• _What to work on_
Please collect every line of the records that contains the string "input", and treat uppercase and lowercase as distinct.

§

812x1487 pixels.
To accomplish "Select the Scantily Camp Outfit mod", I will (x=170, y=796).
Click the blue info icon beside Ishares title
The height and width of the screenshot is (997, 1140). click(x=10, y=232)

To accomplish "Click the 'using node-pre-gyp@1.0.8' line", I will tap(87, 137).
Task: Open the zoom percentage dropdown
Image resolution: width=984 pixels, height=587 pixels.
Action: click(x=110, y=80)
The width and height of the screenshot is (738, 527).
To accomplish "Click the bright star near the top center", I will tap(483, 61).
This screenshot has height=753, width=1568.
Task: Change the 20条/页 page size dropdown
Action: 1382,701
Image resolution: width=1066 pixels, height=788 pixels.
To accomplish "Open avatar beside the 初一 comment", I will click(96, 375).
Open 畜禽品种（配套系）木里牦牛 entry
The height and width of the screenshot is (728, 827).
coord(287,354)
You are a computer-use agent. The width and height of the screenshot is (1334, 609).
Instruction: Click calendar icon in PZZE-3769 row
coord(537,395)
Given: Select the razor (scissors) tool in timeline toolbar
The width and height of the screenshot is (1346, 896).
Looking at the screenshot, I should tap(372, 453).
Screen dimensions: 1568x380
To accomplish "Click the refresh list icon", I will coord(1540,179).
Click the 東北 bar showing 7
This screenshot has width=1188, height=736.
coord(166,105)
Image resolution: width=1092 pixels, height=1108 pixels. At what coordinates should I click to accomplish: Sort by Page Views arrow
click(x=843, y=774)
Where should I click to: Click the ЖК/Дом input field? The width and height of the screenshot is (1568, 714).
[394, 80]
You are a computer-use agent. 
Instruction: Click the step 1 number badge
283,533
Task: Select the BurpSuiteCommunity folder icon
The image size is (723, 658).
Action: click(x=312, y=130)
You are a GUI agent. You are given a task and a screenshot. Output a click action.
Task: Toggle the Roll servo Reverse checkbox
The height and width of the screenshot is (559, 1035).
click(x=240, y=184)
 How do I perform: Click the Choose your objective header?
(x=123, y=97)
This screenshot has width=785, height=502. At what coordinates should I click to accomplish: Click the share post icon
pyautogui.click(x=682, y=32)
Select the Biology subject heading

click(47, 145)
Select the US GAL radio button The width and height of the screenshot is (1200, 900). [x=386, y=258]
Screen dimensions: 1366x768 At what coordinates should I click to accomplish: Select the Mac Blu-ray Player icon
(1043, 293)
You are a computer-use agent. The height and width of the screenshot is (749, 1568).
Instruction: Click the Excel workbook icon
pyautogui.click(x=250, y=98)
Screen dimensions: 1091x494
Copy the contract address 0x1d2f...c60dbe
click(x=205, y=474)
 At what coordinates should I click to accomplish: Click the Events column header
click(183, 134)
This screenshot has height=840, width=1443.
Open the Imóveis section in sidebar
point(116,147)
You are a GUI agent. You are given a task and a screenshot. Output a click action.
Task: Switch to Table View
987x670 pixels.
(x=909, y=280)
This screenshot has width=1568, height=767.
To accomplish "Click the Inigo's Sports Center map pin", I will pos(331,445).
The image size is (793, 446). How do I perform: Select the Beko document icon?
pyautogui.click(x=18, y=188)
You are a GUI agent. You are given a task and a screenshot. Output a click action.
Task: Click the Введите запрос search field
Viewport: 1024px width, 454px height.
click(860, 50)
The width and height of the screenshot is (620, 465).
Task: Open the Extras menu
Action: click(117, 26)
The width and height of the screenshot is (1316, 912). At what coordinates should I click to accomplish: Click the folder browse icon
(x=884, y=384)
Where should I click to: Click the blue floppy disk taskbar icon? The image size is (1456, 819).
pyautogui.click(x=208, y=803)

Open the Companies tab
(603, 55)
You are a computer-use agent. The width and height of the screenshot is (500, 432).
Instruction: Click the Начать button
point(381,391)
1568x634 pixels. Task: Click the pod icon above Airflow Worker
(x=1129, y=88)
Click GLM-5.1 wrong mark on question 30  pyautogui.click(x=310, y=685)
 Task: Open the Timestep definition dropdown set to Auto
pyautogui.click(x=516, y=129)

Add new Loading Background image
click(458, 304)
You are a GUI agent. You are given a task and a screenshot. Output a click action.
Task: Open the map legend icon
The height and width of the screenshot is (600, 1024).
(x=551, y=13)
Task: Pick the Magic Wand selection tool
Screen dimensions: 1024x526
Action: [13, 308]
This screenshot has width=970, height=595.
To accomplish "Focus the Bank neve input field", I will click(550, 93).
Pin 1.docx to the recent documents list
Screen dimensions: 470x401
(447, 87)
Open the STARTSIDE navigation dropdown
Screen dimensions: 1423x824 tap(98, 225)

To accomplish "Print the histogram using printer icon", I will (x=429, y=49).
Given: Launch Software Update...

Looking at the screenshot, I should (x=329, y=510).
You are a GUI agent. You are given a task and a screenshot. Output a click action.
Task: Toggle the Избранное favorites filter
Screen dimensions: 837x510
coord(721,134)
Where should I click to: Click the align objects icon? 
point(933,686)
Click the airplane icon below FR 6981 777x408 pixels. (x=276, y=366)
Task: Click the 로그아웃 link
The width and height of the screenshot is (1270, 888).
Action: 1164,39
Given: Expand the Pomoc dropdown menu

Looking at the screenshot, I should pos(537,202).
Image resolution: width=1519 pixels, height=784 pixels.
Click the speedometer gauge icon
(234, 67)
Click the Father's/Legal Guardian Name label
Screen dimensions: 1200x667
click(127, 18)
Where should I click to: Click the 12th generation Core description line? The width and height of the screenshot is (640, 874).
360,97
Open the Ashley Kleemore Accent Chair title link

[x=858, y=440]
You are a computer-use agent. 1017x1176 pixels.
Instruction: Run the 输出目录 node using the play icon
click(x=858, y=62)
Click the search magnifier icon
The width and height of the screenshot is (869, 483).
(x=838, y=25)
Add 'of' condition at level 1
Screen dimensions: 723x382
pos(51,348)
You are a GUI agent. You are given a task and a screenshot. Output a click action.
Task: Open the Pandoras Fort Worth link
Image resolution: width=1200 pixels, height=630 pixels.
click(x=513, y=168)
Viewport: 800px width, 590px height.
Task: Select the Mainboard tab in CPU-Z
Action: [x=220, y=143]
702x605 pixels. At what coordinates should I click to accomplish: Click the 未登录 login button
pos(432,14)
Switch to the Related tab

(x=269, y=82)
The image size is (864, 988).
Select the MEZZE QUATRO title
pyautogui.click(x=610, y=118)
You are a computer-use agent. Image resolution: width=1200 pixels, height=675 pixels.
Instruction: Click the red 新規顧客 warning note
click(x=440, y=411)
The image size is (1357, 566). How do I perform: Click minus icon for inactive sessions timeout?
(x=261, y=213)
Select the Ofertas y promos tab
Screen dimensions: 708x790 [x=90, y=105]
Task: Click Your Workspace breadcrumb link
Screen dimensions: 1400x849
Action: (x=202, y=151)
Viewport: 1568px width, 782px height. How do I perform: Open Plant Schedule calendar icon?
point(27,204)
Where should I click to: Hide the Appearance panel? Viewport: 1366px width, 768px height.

§

• _The completed task_
Where should I click to: Click the ЖК/Дом input field? The width and height of the screenshot is (1568, 714).
To accomplish "Focus the Bank neve input field", I will click(550, 93).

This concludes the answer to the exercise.